● **Instructions for the task**
Look for the word "agent" in the entries below, then copy every line that has it.

*** Supplied records ***

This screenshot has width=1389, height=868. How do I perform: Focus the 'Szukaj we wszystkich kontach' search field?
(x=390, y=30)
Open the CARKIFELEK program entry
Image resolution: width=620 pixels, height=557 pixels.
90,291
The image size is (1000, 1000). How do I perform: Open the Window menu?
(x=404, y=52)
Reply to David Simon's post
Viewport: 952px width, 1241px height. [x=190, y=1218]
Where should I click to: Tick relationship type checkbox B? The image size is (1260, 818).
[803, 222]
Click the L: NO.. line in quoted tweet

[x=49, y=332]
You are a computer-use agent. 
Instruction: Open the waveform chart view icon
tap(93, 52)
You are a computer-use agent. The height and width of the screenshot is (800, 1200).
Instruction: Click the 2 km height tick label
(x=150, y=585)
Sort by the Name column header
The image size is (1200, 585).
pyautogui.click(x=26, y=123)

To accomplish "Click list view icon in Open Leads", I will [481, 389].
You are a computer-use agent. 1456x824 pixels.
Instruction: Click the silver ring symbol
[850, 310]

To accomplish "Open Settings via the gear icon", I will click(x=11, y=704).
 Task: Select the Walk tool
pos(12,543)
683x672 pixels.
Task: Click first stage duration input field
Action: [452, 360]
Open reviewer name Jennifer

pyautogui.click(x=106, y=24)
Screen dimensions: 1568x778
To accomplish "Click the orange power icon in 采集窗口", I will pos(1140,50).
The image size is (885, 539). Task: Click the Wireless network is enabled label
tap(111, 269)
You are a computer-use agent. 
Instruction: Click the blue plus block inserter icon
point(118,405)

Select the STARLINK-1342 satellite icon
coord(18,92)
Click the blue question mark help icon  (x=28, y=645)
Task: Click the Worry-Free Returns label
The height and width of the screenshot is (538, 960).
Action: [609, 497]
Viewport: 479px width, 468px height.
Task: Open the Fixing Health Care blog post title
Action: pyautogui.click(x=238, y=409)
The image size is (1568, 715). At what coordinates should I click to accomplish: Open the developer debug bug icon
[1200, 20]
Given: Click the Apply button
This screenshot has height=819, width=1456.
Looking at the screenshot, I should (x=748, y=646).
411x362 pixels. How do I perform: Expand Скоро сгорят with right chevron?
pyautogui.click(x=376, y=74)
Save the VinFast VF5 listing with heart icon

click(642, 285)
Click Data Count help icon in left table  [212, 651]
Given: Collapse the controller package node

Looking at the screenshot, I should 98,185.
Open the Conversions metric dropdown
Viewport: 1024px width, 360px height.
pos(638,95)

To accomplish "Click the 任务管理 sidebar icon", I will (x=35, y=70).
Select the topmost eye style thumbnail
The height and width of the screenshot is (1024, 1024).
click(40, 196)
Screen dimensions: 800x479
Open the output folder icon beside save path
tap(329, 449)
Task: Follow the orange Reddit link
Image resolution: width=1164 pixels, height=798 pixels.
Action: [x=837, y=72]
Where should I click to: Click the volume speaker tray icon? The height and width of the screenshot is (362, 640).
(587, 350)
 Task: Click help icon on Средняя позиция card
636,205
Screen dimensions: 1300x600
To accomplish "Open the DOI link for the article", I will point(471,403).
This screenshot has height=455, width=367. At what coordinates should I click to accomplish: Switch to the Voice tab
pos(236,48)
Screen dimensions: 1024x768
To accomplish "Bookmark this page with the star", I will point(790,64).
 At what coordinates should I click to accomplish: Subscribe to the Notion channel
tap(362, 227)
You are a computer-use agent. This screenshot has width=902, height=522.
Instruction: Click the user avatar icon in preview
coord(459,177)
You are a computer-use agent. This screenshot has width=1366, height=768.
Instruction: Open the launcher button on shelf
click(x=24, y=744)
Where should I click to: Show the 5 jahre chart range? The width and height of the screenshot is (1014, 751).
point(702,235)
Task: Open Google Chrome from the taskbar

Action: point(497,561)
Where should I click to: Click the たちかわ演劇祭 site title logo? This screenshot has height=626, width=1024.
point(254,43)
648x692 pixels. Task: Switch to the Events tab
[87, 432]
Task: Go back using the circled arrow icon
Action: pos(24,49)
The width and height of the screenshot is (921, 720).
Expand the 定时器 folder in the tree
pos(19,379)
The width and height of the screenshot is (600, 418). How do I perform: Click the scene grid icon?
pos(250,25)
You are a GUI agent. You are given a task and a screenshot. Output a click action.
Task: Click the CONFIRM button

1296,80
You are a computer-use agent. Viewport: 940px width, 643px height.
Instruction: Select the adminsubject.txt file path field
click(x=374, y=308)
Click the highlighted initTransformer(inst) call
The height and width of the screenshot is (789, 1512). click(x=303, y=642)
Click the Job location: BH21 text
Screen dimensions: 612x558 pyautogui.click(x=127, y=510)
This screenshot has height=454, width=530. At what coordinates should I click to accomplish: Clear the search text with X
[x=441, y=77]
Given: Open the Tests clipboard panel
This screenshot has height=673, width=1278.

***

● **Solution to the problem**
You are a computer-use agent. 
You are a computer-use agent. The height and width of the screenshot is (800, 1200).
You are a computer-use agent. 1456x824 pixels.
You are a computer-use agent. 
You are a computer-use agent. This screenshot has width=902, height=522.
You are a computer-use agent. This screenshot has width=1366, height=768.
You are a GUI agent. You are given a task and a screenshot. Output a click action.
You are a computer-use agent. Viewport: 940px width, 643px height.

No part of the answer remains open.